Introduction
In system design, we often rely on invariants and contracts to reason about behavior. For example, we might state: “If a user provides a valid payment method and clicks the pay button, their payment method will be charged the correct amount after processing.” These assumptions form the backbone of our system’s logic. But what happens when things go wrong? In this post, we’ll explore the crucial distinction between faults and failures, and why this difference matters for robust system design.
The Illusion of Certainty in Failure
When a system operation fails, it’s tempting to make assumptions about the resulting state. For instance, if a payment fails, surely we can conclude the payment method wasn’t charged, right? Not so fast. I argue that in true failure scenarios, you can conclude nothing about the system’s state. Attempting to “recover” based on unfounded assumptions is a recipe for disaster.
Faults vs. Failures: A Critical Distinction
To understand why this matters, we need to differentiate between two types of issues:
Faults: These are anticipated problems within the system’s design. For example, a payment network explicitly declining a transaction is a fault. We can design around these because they’re part of the system’s “fault domain.”
Failures: These are unexpected breakages outside the fault domain. A network connection dying mid-request is a failure. In these cases, we enter a state of complete uncertainty.
Example: The Perils of Assumptions
Consider an HTTP request to a payment API where the connection drops before receiving a response. Did the payment go through? Did it fail? Did the server even receive the request? The correct answer is: we don’t know. Any outcome is possible, and assuming otherwise is dangerous.
Reconstructing State After Failure
When facing a true failure, the safest approach is to:
- Assume nothing about the system’s state.
- Systematically reconstruct a valid state by querying various parts of the system.
- Collect verified assumptions as you go.
This process is more involved than simply catching an error, but it’s crucial for maintaining system integrity.
Real-World Consequences: A Cautionary Tale
I once encountered a system that treated stack overflows as recoverable errors (i.e., faults). It would catch the exception, fail the request, and continue processing new requests. This approach overlooked two critical factors:
- The language’s Garbage collector’s contract (implicitly) assumed (a) valid starting states, and (b) completion.
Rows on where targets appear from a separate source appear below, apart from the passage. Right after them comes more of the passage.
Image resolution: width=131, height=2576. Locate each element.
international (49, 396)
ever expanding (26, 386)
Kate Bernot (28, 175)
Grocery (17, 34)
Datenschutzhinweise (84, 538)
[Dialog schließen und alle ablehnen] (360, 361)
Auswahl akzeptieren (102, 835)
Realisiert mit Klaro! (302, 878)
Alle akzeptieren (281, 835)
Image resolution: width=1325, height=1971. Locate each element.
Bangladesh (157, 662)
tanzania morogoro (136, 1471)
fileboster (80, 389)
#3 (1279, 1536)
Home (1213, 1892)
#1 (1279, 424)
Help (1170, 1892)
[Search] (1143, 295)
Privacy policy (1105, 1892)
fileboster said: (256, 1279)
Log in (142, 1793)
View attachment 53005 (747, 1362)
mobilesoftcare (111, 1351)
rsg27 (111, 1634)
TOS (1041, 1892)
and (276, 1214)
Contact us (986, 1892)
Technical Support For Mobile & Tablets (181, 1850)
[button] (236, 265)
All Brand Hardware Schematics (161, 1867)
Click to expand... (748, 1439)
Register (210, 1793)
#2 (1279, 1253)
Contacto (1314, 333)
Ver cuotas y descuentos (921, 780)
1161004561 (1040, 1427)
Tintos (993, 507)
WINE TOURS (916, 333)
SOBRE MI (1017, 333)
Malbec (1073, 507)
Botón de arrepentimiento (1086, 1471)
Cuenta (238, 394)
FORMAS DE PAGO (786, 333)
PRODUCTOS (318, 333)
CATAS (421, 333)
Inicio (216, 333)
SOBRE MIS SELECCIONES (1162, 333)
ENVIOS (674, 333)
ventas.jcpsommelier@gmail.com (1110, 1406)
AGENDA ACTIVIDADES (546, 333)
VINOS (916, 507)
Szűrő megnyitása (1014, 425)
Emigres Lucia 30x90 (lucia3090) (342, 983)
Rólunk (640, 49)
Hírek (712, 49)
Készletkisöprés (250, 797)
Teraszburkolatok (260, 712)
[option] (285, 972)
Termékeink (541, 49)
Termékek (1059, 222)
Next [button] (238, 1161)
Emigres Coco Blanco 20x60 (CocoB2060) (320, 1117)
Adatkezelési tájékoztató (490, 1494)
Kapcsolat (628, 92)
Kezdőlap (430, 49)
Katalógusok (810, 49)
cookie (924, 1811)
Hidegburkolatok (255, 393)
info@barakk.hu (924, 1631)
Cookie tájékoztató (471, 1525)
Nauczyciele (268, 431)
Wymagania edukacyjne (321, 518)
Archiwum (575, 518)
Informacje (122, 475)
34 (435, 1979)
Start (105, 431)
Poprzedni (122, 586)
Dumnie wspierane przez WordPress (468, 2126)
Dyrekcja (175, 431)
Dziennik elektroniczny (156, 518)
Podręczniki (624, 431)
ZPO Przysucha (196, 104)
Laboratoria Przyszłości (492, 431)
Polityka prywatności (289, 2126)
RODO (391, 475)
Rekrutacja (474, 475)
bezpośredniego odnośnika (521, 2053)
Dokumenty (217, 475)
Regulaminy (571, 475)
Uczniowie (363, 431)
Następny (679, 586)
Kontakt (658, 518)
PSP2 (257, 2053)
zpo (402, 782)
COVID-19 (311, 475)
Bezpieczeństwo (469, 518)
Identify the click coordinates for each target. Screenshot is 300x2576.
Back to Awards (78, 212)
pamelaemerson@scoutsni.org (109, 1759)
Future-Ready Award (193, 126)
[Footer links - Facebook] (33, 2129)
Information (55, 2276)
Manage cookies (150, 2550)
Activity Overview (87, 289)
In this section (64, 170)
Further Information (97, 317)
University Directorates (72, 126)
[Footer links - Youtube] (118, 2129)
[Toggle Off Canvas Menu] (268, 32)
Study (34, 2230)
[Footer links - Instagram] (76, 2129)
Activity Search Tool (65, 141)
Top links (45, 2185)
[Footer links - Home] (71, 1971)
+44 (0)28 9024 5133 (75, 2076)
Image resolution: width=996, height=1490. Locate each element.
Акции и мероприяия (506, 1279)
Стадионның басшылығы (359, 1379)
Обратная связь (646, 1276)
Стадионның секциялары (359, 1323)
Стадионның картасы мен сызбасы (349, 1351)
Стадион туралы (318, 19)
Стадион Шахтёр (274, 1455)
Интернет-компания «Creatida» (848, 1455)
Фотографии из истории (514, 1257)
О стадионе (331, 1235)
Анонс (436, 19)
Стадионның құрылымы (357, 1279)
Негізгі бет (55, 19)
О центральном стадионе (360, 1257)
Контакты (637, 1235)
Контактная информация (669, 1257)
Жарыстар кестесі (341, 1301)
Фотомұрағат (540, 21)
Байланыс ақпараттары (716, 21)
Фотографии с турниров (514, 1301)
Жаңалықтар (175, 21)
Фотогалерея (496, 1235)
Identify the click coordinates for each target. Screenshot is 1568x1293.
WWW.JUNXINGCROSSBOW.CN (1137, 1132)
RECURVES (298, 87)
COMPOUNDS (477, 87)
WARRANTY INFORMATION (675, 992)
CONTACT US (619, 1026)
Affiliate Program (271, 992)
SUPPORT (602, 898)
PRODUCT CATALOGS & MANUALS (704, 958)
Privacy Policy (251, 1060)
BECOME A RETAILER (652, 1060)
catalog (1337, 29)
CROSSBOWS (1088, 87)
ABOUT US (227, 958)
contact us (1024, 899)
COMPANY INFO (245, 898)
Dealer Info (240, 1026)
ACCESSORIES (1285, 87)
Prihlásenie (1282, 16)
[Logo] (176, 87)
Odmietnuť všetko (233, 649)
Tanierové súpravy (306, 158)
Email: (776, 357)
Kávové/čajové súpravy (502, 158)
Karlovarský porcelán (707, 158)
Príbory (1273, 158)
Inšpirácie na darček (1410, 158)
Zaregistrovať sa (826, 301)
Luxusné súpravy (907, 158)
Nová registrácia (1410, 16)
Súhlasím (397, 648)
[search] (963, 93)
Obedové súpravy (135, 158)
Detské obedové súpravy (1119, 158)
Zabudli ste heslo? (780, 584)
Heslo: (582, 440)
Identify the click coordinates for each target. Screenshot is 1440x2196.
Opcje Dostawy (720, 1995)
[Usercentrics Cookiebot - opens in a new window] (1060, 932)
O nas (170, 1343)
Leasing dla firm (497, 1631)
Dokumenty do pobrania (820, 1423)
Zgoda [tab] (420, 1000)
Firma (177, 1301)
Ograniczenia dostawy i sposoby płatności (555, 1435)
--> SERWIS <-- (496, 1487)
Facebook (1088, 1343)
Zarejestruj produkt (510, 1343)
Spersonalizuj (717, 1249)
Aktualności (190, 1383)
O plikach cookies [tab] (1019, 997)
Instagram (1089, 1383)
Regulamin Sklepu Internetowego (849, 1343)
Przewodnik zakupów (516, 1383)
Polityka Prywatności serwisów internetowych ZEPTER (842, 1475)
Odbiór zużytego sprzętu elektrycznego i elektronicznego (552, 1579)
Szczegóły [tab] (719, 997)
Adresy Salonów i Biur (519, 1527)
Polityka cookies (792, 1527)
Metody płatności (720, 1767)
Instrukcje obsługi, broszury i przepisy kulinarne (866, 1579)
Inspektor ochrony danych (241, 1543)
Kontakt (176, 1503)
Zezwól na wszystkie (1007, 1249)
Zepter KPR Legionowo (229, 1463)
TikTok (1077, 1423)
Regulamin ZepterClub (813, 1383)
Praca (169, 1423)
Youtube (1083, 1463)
- Stack overflows can occur anywhere, even during garbage collection.Particularly in language runtimes where Garbage Collection runs on the same stack as application logic (eg: CRuby)
The result? Sometimes the system operated with corrupted memory, leading to unpredictable and hard-to-debug issues.
Designing More Robust Systems
To build more resilient systems:
- Expand Your Fault Domain: The larger your fault domain, the fewer true “failures” you’ll encounter.
- Isolate Subsystem States: This makes it easier to reset and recover from failures.
- Efficient Outcome Verification: Develop ways to quickly and accurately determine if a subsystem operation was successful.
This approach aligns with Erlang’s “Let it Crash!” philosophy and supervisor model, emphasizing clean restarts over complex error handling.
Conclusion
Distinguishing between faults and failures is crucial for system reliability. While it’s tempting to treat all errors as recoverable faults, doing so can lead to brittle systems and more complicated failures down the line. By designing with a clear understanding of your system’s fault domain and implementing robust state verification, you can create more resilient and maintainable systems.
Remember: In the face of true failure, assume nothing and verify everything.